- Given task
Extract these lines exactly as they appear, starting with the line that contains "This screenshot has width=663, height=373." and ending with the line that contains "(1009, 919)", both of those lines included.

- Entries for locating words and elements
======

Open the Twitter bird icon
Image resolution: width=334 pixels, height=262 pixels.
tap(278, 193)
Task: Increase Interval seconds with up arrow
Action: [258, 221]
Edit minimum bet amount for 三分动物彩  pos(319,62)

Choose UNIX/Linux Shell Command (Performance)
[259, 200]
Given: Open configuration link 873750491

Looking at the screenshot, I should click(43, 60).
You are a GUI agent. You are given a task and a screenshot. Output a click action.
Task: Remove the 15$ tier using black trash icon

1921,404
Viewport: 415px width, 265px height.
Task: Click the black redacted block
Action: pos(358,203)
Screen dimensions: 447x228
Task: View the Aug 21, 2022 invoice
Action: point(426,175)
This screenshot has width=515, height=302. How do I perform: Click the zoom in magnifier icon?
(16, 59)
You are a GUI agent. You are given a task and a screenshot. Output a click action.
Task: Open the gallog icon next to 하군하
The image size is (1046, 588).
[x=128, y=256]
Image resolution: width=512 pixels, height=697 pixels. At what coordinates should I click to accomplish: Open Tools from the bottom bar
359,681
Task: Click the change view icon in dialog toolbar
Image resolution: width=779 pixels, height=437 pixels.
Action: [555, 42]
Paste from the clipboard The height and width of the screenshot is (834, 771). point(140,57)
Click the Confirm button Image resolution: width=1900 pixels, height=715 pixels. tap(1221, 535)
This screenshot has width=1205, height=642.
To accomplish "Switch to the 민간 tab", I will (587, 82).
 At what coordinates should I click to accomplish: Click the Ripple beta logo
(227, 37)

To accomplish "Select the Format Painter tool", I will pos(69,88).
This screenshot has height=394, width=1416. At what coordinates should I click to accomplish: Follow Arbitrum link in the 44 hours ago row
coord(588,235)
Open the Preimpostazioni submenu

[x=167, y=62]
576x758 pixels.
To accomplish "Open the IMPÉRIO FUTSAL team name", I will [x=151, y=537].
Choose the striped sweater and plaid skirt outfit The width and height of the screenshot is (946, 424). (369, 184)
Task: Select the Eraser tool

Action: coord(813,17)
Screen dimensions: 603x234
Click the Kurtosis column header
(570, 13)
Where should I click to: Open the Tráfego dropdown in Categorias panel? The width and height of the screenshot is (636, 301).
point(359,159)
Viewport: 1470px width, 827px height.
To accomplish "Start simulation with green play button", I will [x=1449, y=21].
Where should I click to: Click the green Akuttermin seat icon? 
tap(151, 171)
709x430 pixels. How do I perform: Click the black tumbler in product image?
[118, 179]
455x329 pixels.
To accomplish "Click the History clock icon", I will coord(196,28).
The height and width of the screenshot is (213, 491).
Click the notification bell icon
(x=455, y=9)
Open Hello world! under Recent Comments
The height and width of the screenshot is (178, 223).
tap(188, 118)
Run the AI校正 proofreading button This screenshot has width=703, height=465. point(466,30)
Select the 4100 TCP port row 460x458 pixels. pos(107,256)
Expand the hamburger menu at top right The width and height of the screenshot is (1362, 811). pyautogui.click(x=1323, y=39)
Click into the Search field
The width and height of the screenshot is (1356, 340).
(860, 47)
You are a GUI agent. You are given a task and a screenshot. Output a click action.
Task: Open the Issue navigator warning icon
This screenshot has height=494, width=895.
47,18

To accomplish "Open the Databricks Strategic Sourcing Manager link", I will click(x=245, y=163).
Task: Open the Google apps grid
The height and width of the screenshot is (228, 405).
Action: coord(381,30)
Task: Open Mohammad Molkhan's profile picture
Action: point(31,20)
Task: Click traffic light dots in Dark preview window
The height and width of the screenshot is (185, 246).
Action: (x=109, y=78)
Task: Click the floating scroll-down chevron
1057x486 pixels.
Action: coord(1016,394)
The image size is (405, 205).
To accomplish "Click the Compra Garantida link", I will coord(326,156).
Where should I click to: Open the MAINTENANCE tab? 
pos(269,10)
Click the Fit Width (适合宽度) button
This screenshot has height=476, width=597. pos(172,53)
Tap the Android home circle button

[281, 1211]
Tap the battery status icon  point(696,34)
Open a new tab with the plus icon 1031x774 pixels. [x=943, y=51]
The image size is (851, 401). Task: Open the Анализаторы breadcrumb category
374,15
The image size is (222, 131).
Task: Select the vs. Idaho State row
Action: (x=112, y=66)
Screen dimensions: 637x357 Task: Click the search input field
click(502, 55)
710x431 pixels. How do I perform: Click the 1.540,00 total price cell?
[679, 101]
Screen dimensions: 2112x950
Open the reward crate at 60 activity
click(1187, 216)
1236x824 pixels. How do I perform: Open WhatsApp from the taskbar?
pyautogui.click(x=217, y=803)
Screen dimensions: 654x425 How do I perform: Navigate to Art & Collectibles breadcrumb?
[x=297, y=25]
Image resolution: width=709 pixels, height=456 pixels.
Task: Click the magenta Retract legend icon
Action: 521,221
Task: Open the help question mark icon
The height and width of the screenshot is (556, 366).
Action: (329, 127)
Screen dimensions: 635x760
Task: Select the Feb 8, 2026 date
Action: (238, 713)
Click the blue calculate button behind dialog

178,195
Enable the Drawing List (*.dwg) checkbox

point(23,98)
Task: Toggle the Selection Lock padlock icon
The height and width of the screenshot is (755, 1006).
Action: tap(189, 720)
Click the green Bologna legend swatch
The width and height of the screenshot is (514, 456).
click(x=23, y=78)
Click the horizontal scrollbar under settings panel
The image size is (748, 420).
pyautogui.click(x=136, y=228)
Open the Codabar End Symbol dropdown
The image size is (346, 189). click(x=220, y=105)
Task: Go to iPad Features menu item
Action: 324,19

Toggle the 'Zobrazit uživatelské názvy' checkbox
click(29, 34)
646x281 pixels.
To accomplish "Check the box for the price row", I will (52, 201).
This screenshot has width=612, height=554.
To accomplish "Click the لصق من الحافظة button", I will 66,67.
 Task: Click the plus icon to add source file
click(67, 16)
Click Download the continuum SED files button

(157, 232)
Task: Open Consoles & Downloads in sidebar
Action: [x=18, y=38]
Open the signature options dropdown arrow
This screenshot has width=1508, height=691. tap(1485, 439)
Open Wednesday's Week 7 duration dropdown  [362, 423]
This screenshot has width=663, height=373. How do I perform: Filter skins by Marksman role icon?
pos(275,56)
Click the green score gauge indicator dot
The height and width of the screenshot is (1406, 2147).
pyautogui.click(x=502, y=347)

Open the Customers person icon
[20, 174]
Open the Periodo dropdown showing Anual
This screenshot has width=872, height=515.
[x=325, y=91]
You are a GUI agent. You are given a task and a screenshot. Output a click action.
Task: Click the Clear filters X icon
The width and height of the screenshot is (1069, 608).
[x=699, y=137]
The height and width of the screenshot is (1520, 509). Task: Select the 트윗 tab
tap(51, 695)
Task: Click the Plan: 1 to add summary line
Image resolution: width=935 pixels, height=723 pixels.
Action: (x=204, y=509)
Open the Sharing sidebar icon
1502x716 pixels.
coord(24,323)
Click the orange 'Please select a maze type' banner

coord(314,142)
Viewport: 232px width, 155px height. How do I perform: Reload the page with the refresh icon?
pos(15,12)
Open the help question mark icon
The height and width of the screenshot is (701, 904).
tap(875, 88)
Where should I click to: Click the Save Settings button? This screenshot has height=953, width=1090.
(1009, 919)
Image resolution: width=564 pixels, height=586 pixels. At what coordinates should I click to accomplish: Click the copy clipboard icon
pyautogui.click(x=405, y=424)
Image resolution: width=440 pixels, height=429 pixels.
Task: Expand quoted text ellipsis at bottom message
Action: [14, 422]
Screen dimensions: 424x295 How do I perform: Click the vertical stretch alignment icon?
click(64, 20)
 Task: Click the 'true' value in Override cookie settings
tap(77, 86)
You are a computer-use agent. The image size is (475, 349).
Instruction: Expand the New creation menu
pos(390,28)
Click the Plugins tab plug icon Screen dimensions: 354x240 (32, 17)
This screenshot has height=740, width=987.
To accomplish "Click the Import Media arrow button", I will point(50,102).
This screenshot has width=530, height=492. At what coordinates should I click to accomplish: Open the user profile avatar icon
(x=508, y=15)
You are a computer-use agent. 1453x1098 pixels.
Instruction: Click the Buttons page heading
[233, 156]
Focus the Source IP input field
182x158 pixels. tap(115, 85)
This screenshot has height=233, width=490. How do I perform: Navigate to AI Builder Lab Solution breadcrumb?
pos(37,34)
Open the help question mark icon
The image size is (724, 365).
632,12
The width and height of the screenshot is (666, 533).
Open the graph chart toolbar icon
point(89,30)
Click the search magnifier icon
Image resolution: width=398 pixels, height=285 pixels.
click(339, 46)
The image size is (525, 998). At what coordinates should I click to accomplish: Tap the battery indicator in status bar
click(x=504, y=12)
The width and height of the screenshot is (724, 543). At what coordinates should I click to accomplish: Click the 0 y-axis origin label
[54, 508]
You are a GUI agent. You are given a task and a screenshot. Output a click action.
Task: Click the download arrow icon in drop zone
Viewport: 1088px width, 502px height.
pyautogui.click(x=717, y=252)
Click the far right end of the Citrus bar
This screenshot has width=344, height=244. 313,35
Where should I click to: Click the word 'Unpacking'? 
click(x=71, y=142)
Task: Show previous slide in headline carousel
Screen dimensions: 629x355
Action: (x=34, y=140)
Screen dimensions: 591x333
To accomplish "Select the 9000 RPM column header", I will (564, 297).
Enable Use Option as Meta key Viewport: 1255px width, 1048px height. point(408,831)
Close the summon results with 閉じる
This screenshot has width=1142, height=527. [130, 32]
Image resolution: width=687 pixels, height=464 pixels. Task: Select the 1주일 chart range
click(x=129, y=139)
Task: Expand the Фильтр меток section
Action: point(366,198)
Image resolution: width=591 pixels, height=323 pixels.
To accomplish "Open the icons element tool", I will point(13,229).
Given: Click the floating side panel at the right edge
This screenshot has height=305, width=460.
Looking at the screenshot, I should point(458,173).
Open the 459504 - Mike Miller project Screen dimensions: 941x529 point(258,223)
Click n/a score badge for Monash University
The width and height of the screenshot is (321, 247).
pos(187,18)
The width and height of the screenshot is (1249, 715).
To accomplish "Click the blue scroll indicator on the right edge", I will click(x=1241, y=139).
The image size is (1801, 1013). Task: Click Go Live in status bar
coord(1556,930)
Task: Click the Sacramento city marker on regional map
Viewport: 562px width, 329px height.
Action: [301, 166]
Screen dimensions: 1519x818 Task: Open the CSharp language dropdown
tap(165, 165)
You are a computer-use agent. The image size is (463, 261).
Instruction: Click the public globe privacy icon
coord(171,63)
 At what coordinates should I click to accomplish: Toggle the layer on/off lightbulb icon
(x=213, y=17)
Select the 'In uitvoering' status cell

======

- Correct output
This screenshot has width=663, height=373. How do I perform: Filter skins by Marksman role icon?
pos(275,56)
Click the green score gauge indicator dot
The height and width of the screenshot is (1406, 2147).
pyautogui.click(x=502, y=347)

Open the Customers person icon
[20, 174]
Open the Periodo dropdown showing Anual
This screenshot has width=872, height=515.
[x=325, y=91]
You are a GUI agent. You are given a task and a screenshot. Output a click action.
Task: Click the Clear filters X icon
The width and height of the screenshot is (1069, 608).
[x=699, y=137]
The height and width of the screenshot is (1520, 509). Task: Select the 트윗 tab
tap(51, 695)
Task: Click the Plan: 1 to add summary line
Image resolution: width=935 pixels, height=723 pixels.
Action: (x=204, y=509)
Open the Sharing sidebar icon
1502x716 pixels.
coord(24,323)
Click the orange 'Please select a maze type' banner

coord(314,142)
Viewport: 232px width, 155px height. How do I perform: Reload the page with the refresh icon?
pos(15,12)
Open the help question mark icon
The height and width of the screenshot is (701, 904).
tap(875, 88)
Where should I click to: Click the Save Settings button? This screenshot has height=953, width=1090.
(1009, 919)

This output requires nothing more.